Begin with the line that holds "Healthcare Services (65, 69)" and repeat each line after it exactly, ending with the last line of the listing.

= Beginning of Section =

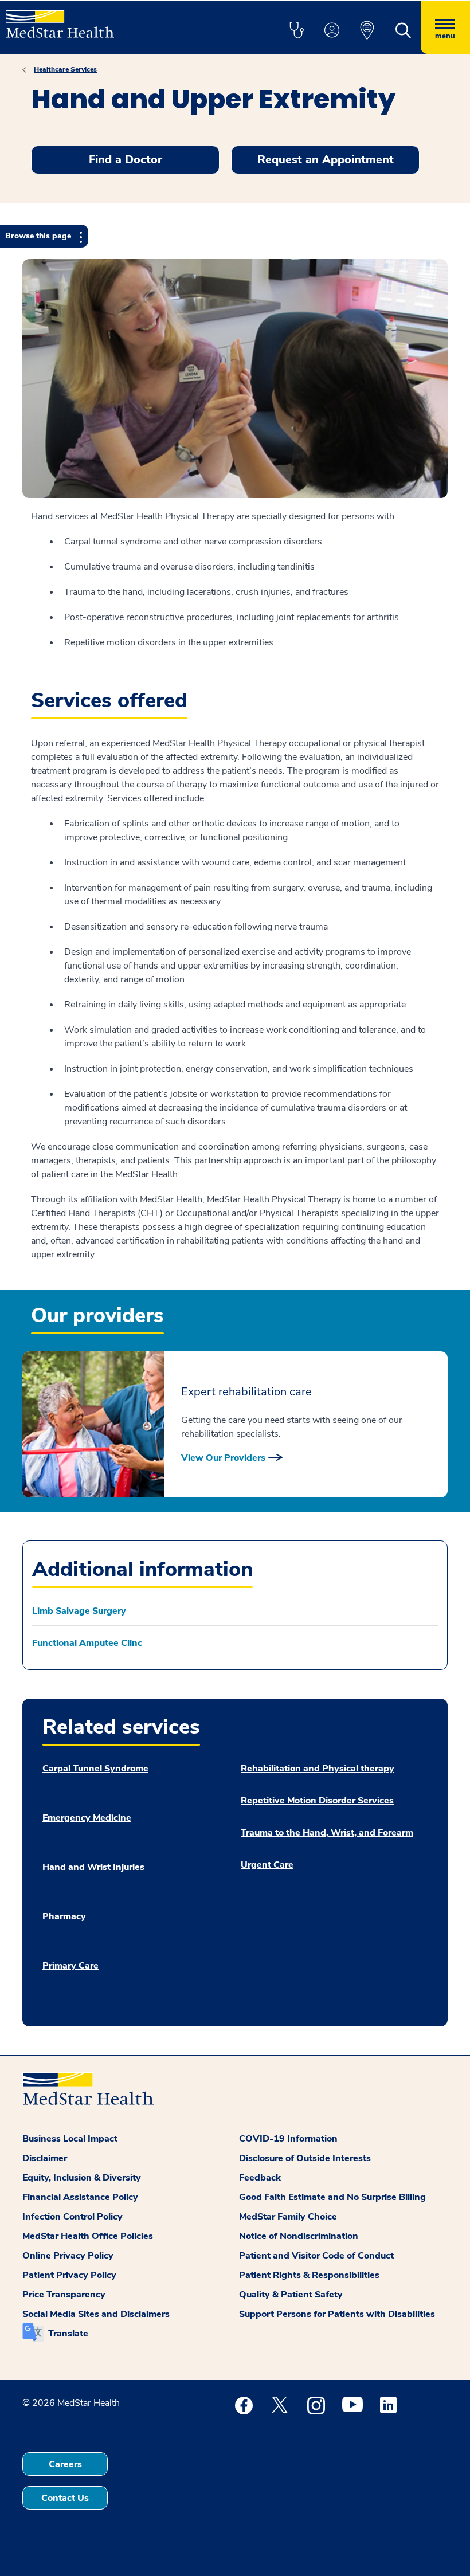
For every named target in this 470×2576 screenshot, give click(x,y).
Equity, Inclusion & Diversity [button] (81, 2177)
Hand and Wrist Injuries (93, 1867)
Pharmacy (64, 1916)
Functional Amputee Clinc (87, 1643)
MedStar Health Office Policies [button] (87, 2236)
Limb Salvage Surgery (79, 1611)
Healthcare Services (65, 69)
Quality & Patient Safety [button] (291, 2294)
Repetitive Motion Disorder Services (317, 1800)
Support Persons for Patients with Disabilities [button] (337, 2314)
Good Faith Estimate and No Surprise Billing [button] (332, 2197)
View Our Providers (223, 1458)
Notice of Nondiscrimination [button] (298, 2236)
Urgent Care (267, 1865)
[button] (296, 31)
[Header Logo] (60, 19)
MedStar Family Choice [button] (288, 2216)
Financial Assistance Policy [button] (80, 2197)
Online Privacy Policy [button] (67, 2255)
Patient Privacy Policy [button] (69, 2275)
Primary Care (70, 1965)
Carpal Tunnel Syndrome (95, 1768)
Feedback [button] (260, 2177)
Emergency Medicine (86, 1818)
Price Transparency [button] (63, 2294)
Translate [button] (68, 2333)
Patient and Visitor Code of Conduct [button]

= End of Section =

§ **Response box**
Healthcare Services (65, 69)
Quality & Patient Safety [button] (291, 2294)
Repetitive Motion Disorder Services (317, 1800)
Support Persons for Patients with Disabilities [button] (337, 2314)
Good Faith Estimate and No Surprise Billing [button] (332, 2197)
View Our Providers (223, 1458)
Notice of Nondiscrimination [button] (298, 2236)
Urgent Care (267, 1865)
[button] (296, 31)
[Header Logo] (60, 19)
MedStar Family Choice [button] (288, 2216)
Financial Assistance Policy [button] (80, 2197)
Online Privacy Policy [button] (67, 2255)
Patient Privacy Policy [button] (69, 2275)
Primary Care (70, 1965)
Carpal Tunnel Syndrome (95, 1768)
Feedback [button] (260, 2177)
Emergency Medicine (86, 1818)
Price Transparency [button] (63, 2294)
Translate [button] (68, 2333)
Patient and Visitor Code of Conduct [button]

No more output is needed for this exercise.